REQUIREMENT: List every line in this data where the string "button" occurs.

THE DATA:
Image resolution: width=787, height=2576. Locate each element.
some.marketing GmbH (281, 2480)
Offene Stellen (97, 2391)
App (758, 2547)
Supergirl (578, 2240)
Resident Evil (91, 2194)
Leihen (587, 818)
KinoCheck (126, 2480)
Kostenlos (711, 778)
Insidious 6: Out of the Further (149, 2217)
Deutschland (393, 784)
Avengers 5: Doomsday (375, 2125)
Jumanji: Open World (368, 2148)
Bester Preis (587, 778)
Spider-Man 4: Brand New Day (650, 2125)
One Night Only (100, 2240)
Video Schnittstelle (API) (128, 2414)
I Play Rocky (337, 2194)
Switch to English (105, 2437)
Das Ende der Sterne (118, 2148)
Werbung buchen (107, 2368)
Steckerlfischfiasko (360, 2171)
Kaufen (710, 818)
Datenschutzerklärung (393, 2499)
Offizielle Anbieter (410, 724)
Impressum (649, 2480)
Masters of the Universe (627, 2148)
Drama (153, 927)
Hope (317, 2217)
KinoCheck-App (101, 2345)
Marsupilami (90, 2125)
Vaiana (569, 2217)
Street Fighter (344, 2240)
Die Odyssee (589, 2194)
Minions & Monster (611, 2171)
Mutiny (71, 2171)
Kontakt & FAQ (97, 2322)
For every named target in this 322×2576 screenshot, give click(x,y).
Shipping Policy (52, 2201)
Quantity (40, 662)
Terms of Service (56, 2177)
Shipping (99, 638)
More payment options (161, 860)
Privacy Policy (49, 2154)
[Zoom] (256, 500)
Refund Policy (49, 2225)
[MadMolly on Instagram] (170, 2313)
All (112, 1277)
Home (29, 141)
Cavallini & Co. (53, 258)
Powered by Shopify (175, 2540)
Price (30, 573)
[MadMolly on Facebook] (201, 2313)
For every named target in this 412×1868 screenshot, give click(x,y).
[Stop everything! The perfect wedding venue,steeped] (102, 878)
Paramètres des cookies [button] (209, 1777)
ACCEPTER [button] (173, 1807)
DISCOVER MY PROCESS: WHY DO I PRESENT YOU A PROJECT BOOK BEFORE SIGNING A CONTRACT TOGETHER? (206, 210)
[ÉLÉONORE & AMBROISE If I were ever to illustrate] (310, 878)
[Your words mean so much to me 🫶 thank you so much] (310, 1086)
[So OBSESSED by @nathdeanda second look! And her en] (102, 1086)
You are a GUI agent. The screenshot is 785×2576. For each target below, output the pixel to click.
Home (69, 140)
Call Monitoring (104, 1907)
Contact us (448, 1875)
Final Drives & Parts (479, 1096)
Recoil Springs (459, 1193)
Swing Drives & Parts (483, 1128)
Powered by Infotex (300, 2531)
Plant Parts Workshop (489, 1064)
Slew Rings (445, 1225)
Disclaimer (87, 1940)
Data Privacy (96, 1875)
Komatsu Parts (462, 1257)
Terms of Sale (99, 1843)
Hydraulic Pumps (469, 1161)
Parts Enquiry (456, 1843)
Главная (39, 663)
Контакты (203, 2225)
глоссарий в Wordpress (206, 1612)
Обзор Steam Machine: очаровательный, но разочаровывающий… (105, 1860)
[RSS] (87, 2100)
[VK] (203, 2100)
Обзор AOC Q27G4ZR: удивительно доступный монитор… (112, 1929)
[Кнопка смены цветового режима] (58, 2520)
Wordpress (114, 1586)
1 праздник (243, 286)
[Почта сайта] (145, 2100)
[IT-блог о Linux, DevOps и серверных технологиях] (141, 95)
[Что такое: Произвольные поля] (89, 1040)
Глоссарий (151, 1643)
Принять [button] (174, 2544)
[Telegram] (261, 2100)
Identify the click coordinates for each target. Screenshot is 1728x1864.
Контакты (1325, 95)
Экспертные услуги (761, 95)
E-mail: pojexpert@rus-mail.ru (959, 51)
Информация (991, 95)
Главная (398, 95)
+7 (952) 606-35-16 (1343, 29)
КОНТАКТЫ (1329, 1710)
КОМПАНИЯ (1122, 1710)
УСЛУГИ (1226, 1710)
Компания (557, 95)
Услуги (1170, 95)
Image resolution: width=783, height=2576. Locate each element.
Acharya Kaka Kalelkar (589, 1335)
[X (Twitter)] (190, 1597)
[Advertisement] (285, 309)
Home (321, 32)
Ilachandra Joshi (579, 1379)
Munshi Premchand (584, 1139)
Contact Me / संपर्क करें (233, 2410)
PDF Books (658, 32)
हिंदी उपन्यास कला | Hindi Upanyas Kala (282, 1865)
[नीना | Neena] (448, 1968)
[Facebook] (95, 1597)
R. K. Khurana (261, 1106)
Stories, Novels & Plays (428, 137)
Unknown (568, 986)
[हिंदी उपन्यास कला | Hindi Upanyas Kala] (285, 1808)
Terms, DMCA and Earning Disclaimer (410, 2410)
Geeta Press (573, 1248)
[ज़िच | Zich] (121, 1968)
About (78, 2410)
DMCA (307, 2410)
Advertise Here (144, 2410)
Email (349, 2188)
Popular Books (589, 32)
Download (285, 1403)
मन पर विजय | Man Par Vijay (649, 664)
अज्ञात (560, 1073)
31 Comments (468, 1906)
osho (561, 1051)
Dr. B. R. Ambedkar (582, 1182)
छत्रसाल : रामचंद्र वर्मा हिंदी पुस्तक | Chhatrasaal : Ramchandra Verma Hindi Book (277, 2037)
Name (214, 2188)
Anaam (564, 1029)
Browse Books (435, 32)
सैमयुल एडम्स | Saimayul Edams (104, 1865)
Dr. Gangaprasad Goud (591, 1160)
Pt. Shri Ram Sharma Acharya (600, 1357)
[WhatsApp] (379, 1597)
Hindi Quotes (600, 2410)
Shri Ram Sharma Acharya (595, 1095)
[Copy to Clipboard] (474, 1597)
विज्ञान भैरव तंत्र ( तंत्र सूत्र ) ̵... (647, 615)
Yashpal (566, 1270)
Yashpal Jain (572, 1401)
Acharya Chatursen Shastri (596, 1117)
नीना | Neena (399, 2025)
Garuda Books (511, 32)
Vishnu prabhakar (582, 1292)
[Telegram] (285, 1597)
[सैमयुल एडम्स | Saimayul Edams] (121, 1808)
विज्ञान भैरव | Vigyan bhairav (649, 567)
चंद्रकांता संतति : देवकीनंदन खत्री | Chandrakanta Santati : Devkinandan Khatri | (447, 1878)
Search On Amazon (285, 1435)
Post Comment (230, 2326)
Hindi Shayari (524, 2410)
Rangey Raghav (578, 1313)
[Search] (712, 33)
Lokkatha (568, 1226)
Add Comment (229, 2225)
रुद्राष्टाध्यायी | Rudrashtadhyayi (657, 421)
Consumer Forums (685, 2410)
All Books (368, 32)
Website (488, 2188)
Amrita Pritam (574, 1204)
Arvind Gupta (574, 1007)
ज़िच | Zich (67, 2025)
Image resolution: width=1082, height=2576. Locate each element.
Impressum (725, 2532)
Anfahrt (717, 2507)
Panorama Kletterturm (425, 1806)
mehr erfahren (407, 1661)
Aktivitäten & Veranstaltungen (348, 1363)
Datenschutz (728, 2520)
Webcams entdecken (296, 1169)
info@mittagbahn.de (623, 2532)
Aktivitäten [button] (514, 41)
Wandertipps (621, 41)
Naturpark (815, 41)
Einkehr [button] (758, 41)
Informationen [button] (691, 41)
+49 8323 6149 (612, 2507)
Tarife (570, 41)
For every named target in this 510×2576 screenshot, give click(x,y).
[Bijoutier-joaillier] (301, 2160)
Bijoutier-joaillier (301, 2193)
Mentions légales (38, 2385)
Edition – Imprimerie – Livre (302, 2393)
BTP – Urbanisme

ANSWER TO THE EXERCISE:
Paramètres des cookies [button] (209, 1777)
ACCEPTER [button] (173, 1807)
Принять [button] (174, 2544)
Aktivitäten [button] (514, 41)
Einkehr [button] (758, 41)
Informationen [button] (691, 41)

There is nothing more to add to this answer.